▶ _EXERCISE PROMPT_
Among the entries below, find all lines that include "will" and copy them.

▶ _MATERIAL FOR THIS EXERCISE_

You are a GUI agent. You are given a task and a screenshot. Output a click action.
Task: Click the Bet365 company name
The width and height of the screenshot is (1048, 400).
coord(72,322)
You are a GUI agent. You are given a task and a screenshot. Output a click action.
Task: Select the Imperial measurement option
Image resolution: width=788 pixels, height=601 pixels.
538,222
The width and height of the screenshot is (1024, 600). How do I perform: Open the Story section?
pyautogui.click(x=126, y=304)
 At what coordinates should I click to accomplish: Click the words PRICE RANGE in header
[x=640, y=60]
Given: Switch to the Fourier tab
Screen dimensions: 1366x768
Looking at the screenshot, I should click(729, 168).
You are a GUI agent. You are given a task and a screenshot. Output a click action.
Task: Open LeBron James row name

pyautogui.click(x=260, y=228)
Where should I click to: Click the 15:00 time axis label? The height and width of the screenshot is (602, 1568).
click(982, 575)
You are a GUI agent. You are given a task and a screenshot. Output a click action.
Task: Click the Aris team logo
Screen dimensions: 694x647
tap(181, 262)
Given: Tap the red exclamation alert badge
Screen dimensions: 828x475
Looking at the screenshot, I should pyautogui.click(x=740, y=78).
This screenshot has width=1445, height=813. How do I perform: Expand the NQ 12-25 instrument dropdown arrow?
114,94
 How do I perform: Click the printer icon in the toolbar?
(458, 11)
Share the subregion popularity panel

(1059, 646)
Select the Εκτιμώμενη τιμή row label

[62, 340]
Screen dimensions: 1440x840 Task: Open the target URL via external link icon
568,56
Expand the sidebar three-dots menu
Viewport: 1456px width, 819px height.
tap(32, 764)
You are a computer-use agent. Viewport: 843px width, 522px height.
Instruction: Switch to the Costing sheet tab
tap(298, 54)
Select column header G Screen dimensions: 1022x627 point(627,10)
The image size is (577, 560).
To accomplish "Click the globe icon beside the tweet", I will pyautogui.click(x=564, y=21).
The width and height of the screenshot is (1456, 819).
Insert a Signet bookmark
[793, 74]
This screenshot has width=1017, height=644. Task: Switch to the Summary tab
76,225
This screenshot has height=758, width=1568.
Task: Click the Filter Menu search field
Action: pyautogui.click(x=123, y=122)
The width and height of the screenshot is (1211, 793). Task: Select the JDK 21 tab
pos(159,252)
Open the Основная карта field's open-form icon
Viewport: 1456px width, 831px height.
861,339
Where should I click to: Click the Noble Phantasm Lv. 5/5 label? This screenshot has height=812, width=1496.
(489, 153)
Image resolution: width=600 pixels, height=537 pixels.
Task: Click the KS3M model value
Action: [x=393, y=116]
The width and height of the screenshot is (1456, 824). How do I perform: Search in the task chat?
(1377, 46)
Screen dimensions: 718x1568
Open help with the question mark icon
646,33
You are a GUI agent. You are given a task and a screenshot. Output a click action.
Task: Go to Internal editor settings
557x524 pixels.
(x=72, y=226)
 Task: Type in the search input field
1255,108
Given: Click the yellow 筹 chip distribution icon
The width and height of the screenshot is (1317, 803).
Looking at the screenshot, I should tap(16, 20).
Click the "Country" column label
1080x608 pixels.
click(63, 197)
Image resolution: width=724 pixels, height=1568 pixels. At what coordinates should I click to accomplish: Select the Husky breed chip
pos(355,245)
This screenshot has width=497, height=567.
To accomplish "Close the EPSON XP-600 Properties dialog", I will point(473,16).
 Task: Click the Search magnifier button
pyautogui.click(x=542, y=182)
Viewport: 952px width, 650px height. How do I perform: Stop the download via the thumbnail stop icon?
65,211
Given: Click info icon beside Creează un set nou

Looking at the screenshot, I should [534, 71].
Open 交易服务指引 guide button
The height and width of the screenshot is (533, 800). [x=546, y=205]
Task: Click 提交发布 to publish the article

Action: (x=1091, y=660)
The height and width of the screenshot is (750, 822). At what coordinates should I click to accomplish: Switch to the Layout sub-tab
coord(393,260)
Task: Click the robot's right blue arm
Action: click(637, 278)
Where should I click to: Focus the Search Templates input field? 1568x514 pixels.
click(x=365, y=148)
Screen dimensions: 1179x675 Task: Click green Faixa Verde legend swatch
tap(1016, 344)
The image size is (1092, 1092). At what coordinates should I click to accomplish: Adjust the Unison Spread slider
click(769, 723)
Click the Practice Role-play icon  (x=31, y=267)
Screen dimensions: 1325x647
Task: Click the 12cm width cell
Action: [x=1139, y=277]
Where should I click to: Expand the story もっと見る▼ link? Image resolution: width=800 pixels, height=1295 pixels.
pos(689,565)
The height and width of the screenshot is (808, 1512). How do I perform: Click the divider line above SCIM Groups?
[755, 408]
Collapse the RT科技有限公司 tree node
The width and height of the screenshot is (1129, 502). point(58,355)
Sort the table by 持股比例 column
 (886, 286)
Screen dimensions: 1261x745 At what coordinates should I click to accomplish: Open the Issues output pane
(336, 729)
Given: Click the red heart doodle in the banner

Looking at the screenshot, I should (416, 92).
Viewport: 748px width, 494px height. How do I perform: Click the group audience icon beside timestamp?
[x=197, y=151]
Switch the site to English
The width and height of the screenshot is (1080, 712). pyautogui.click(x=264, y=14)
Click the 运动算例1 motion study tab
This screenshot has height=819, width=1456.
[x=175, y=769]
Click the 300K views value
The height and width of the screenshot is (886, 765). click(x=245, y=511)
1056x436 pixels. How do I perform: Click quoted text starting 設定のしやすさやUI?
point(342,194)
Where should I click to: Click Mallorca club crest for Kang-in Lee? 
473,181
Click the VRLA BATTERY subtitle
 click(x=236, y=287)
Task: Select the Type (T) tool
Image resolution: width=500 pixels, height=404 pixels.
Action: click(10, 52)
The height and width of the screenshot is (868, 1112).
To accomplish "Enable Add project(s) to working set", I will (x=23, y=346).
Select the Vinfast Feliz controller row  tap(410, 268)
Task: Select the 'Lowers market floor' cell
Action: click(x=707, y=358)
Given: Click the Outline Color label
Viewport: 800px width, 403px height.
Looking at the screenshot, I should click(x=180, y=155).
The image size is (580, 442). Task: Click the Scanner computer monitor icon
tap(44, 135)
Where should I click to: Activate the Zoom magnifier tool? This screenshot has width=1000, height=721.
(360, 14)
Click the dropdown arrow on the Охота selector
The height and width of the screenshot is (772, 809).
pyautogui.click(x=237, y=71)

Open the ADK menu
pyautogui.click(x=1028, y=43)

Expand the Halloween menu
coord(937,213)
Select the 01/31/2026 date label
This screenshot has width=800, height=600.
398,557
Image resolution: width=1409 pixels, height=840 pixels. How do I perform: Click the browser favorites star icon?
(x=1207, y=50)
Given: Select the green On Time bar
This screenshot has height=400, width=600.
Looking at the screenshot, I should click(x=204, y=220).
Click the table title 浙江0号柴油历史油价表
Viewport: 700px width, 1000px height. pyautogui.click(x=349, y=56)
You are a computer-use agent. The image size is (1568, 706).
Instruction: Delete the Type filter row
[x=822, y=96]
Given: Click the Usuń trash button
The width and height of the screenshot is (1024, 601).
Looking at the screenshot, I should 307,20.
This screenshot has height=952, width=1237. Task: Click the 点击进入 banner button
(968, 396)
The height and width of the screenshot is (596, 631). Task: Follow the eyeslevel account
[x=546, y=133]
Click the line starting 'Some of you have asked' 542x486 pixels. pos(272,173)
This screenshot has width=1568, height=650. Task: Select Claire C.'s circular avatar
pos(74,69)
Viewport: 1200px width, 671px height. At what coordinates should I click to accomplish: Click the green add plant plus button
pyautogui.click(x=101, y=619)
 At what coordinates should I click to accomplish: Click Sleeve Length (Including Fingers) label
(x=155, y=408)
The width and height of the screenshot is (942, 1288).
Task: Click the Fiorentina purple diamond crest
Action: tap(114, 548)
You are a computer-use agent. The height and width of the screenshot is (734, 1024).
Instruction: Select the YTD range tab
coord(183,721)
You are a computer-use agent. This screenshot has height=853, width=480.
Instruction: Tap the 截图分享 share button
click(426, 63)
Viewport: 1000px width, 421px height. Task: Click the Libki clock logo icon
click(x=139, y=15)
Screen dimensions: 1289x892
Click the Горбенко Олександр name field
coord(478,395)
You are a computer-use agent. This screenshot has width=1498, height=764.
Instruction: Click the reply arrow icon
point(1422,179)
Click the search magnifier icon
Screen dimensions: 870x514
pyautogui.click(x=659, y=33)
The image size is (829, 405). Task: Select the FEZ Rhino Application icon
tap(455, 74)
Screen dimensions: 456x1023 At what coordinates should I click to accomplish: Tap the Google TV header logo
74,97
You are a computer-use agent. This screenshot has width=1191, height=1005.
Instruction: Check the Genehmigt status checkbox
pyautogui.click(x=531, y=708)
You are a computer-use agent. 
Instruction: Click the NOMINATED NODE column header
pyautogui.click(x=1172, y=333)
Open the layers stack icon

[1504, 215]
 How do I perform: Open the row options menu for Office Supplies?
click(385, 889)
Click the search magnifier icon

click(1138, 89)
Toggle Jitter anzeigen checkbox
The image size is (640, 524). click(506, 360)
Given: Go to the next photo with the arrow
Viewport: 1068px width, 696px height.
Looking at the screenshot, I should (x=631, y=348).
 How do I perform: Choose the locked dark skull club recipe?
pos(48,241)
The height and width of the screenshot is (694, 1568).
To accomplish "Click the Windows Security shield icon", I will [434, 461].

▶ _SOLUTION TO THE PROBLEM_
To accomplish "Click the globe icon beside the tweet", I will pyautogui.click(x=564, y=21).
To accomplish "Close the EPSON XP-600 Properties dialog", I will point(473,16).
To accomplish "Enable Add project(s) to working set", I will (x=23, y=346).
To accomplish "Click the Windows Security shield icon", I will [434, 461].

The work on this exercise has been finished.